Ireland: 1832 - Tory 28 seats, Whig 33 seats, Repeal candidates 42 seats
1835 and 1837 the Whigs won a majority of the seats
1841 - Conservative 41 seats, Whig 42 seats, Repeal 20 seats
1847 - Conservative [including Peelites] 40 seats, Whig 25 seats, Repeal 36 seats, others 2 seats
1852 the Whigs won an overall majority of seats
1857 - Conservative [including Peelites] 42 seats, Whigs - 48 seats, Others - 13 seats
1859 - Conservative majority of seats
1865 and 1868 - Liberal majority of seats
1874 to 1918 inclusive - Home Rule/Irish Nationalist/Sinn Fein candidates won a majority of seats. In all these elections more Conservatives than Liberals were elected.
 
Pipisme - you're a star!

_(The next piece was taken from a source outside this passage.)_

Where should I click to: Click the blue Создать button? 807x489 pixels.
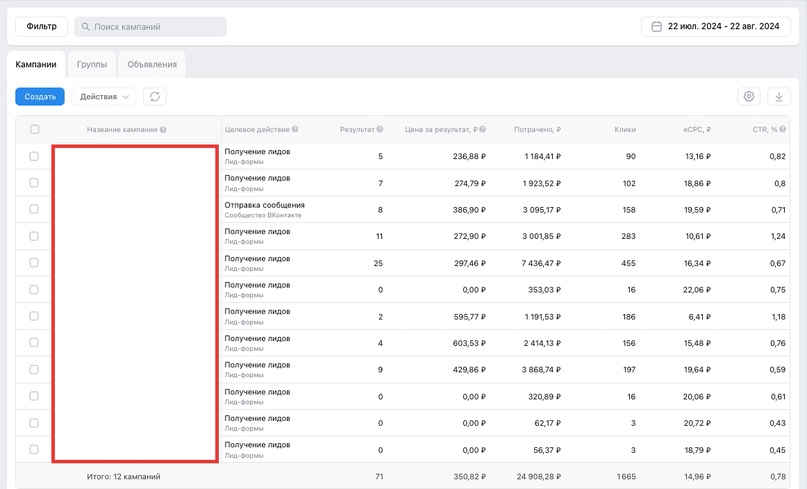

So it seems like the Whigs benefitted much more from Scotland and Ireland's incorporation into the union, at least from 1832. I wonder what the situation was before the Reform Act?
 

Thande

Donor
I wonder what the situation was before the Reform Act?

After the Act of Union and before the Reform Act it is difficult to talk of Whigs and Tories, as the Tories degraded to a useless appendix for the most part (the Tories pipisme mentions above were an unrelated party given the same name initially as an insult by their opponents) and partisanship was more based on different factions within the Whigs.

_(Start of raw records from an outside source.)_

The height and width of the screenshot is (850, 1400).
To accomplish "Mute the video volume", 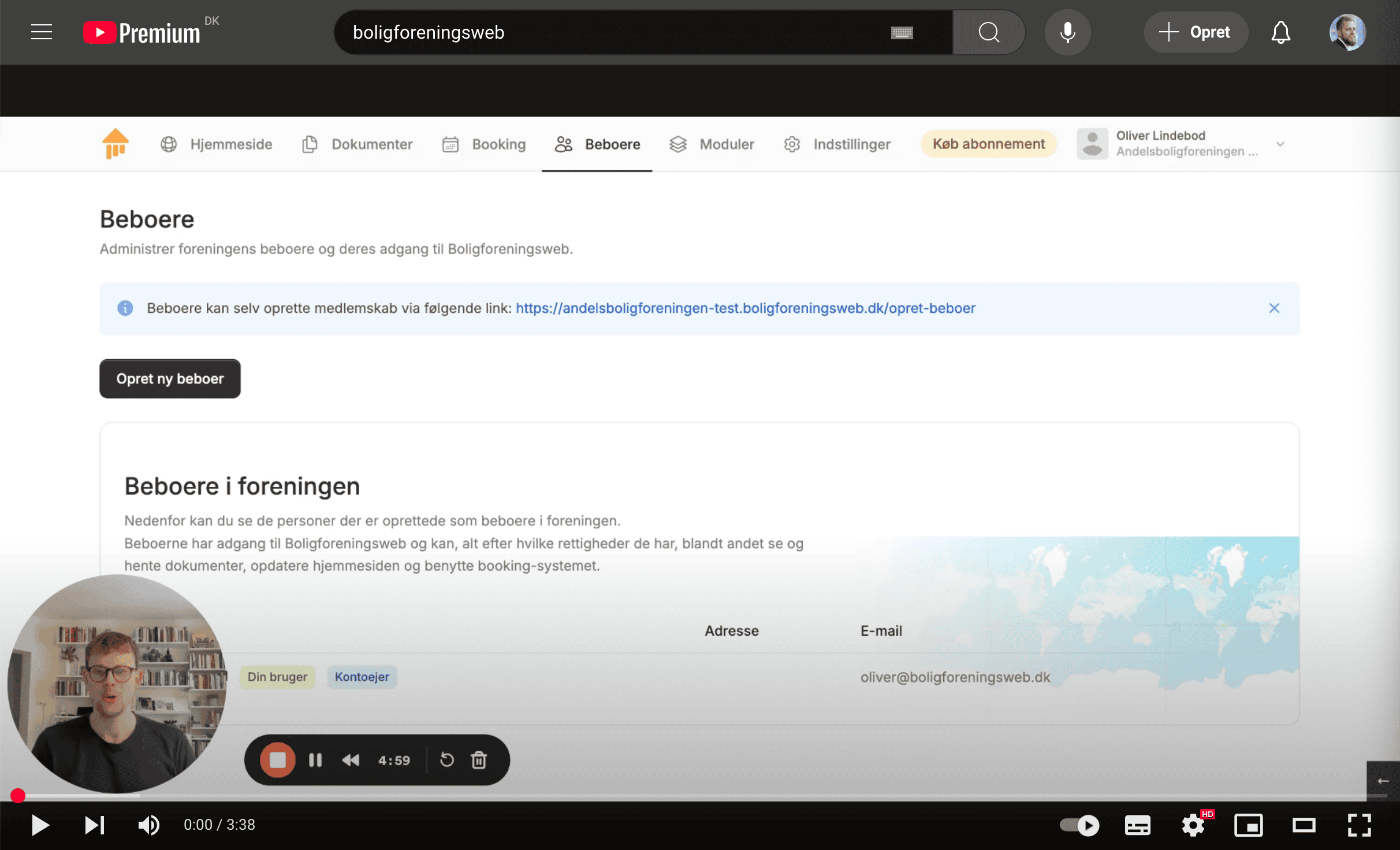I will pos(149,825).
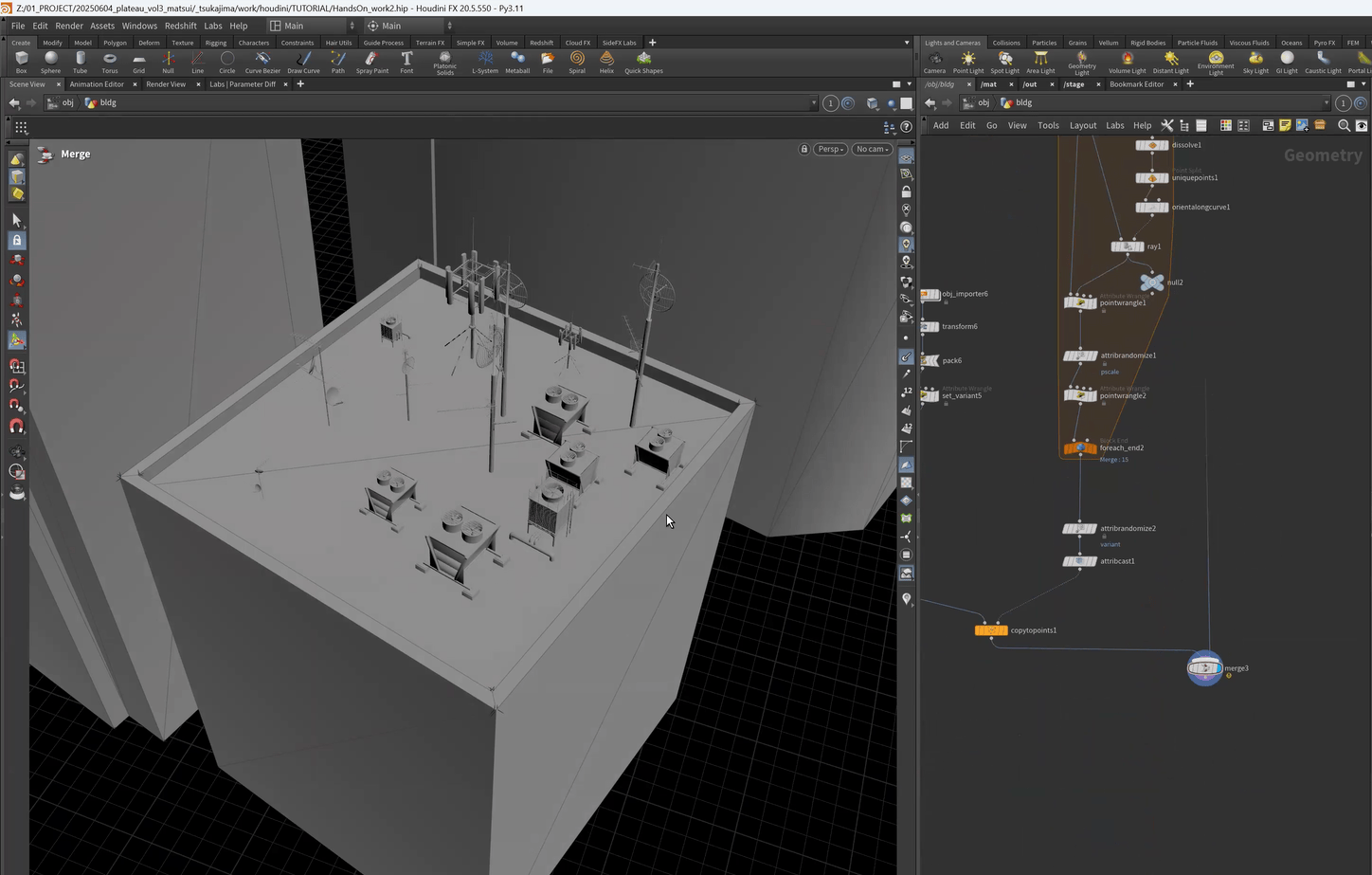Viewport: 1372px width, 875px height.
Task: Add a Spot Light from shelf
Action: point(1004,62)
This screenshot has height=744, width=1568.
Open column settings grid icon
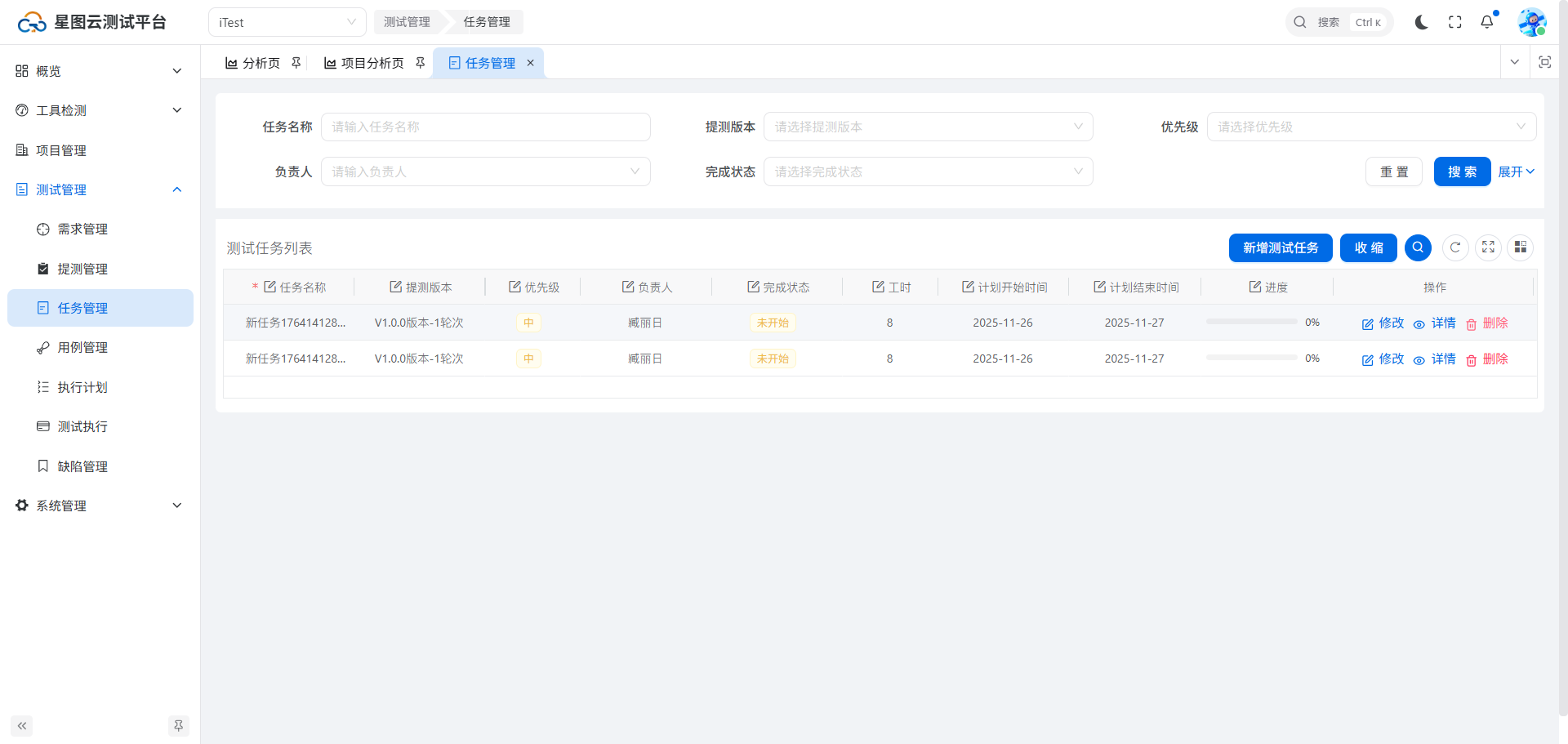point(1521,247)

Some brave soul on Wikipedia has made a map of the unusually decisive post-American Revolution British election of 1784, and puts it in terms of 'Government and Opposition'. The Government led by William Pitt the Younger described itself as a Whig faction, but eventually became the new Tories as the Opposition tarred them with that name.

Red-- Government (Pittite Whigs)
Buff-- Opposition (Other Whigs)
Blue-grey-- Independent/Nonpartisan
Purple-- Party identity uncertain
Grey-- Seat vacant

454px-1784_General_Election_map.png
 
After the Act of Union and before the Reform Act it is difficult to talk of Whigs and Tories, as the Tories degraded to a useless appendix for the most part (the Tories pipisme mentions above were an unrelated party given the same name initially as an insult by their opponents) and partisanship was more based on different factions within the Whigs.

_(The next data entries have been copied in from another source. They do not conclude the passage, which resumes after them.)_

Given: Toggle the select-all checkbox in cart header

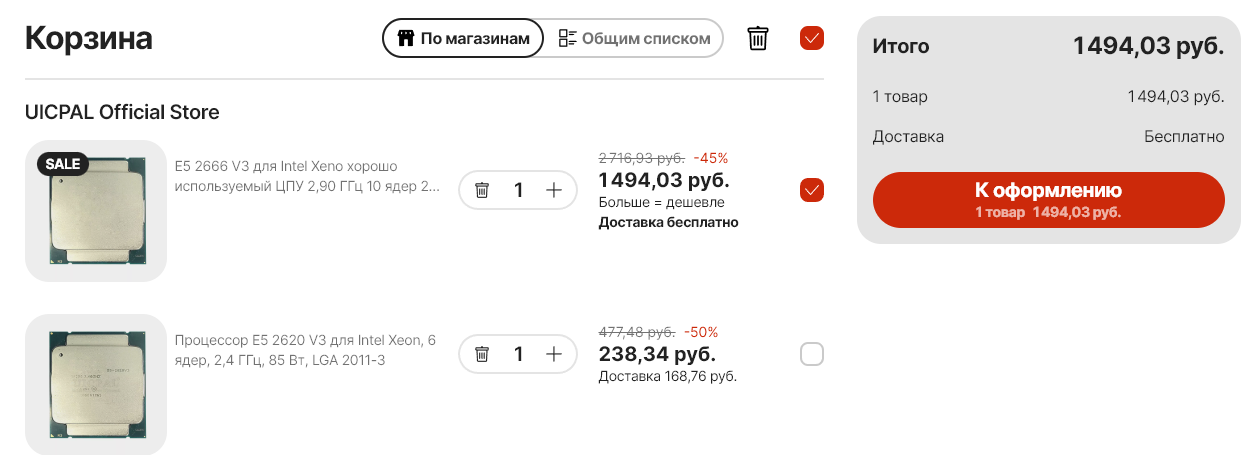Looking at the screenshot, I should tap(812, 39).
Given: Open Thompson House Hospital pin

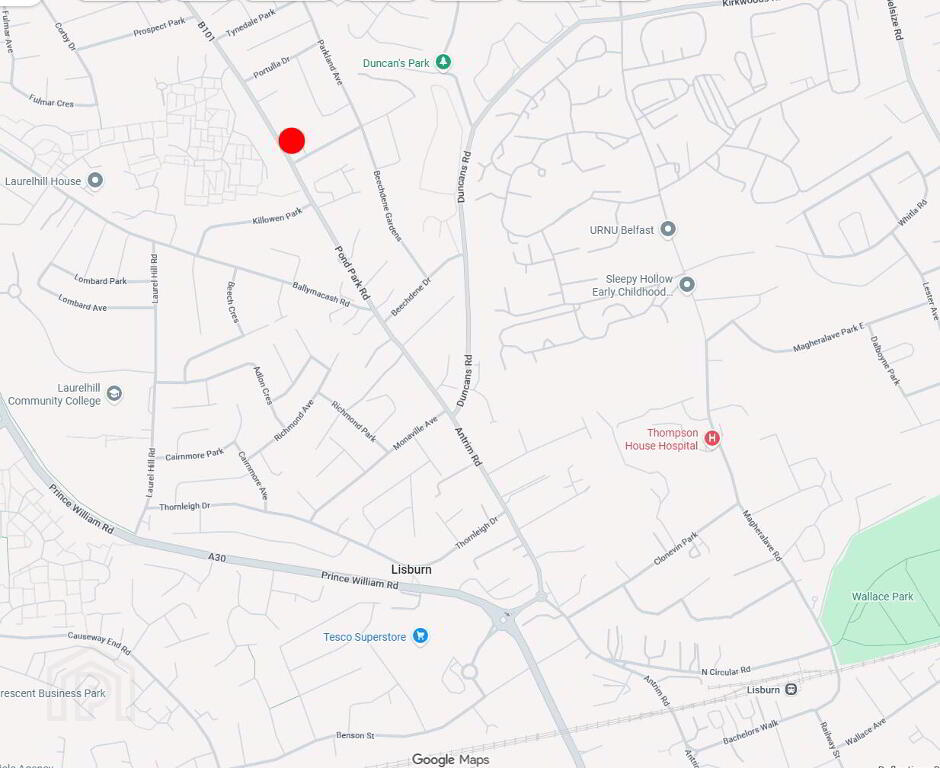Looking at the screenshot, I should click(x=712, y=438).

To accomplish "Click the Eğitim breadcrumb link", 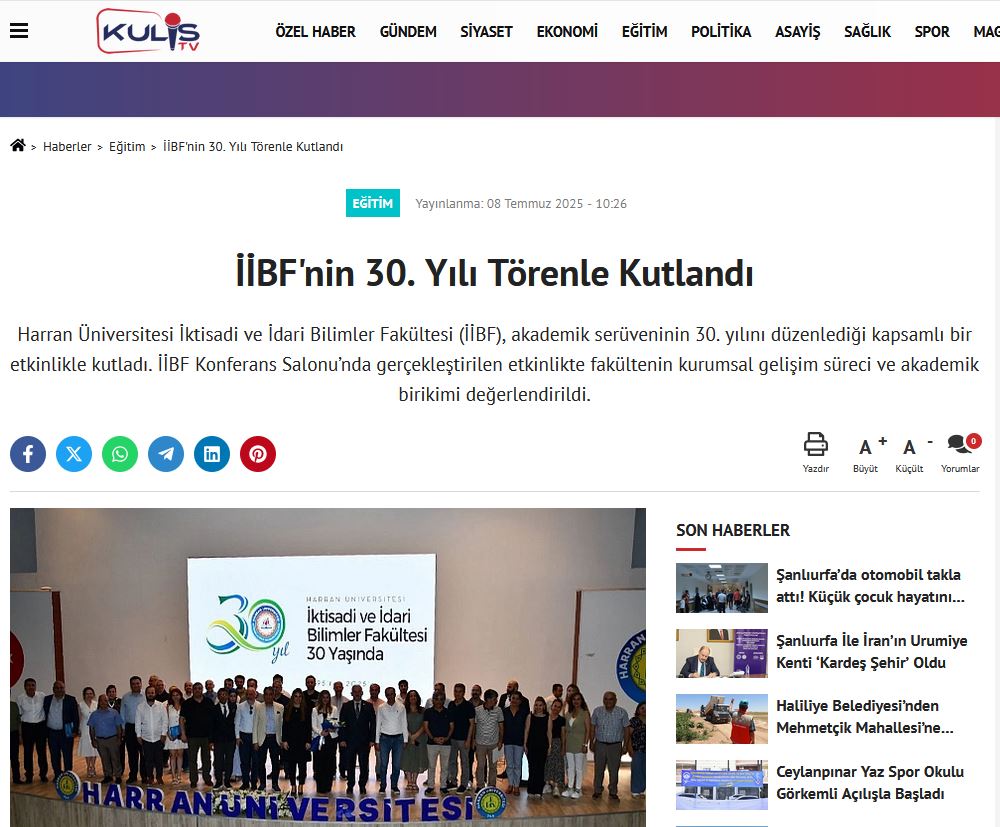I will click(127, 147).
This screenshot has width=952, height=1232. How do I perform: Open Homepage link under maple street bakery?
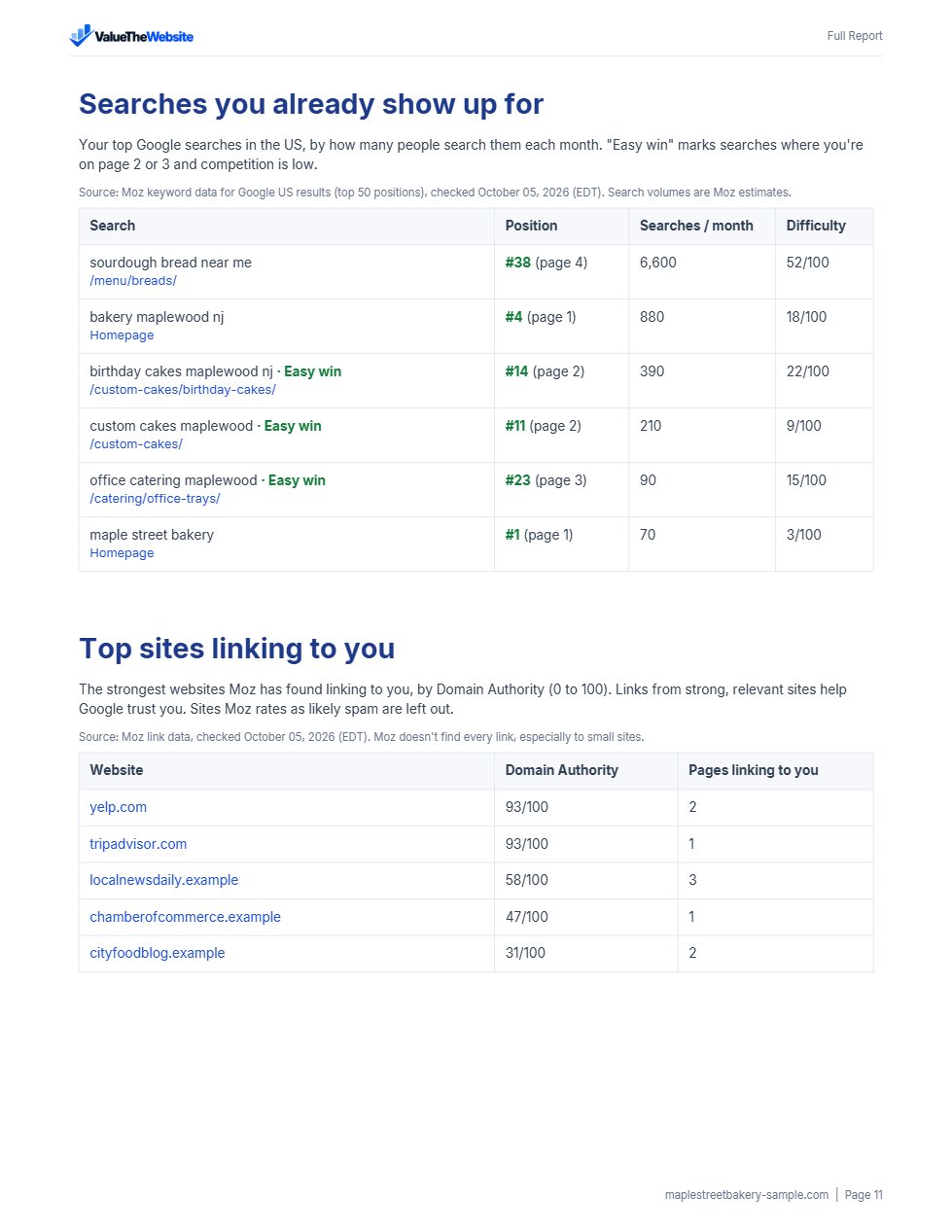pos(122,553)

Some brave soul on Wikipedia has made a map of the unusually decisive post-American Revolution British election of 1784, and puts it in terms of 'Government and Opposition'. The Government led by William Pitt the Younger described itself as a Whig faction, but eventually became the new Tories as the Opposition tarred them with that name.

Red-- Government (Pittite Whigs)
Buff-- Opposition (Other Whigs)
Blue-grey-- Independent/Nonpartisan
Purple-- Party identity uncertain
Grey-- Seat vacant

Ah, Britain. Birthplace of decisive, FPTP parliamentary democracy.
 
Pipisme - you're a star! So it seems like the Whigs benefitted much more from Scotland and Ireland's incorporation into the union, at least from 1832. I wonder what the situation was before the Reform Act?

Thank you for the compliment.

In Scotland a majority of candidates were elected unopposed in the general elections of 1841, 1847, 1852, 1857, 1859 [45 out of 53] and 1865. In Ireland a majority of candidates were elected unopposed in the general elections of 1837, 1841, 1847, 1859, 1865, 1868, 1886 and from 1895 to December 1910 inclusive.

In Ireland the Liberal vote collapsed with the formation of the Home Rule Party. In 1868 it was 57.9% of the Irish vote, in 1874 it had fallen to 18.4%, rising to 22.7% in 1880, then collapsing to 6.8% in 1885.